Start of Supplied records

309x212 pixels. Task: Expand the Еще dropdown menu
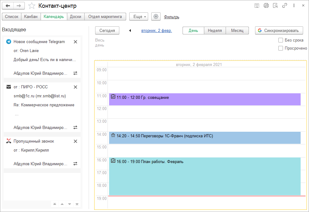click(x=139, y=16)
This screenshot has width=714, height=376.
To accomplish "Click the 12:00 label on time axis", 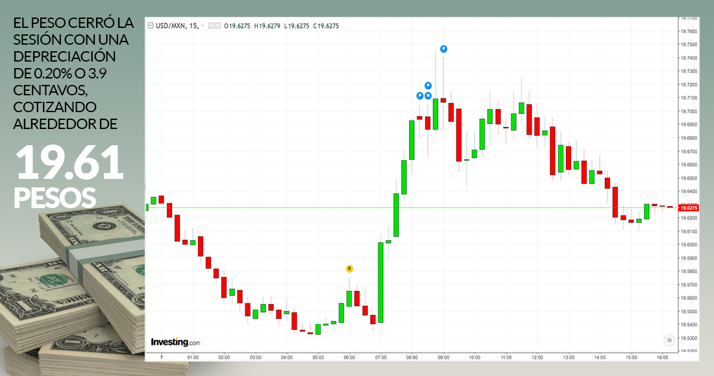I will click(x=537, y=357).
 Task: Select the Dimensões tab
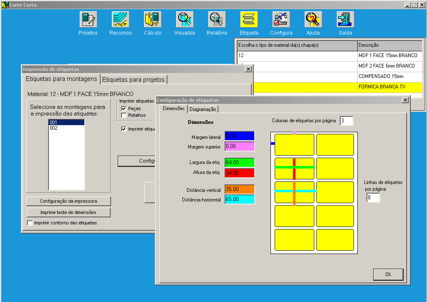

End of Supplied records

Challenge:
Count the lines of the records above that contain the string "Task", matching case exactly. Reply with only the number.

Answer to the problem:
2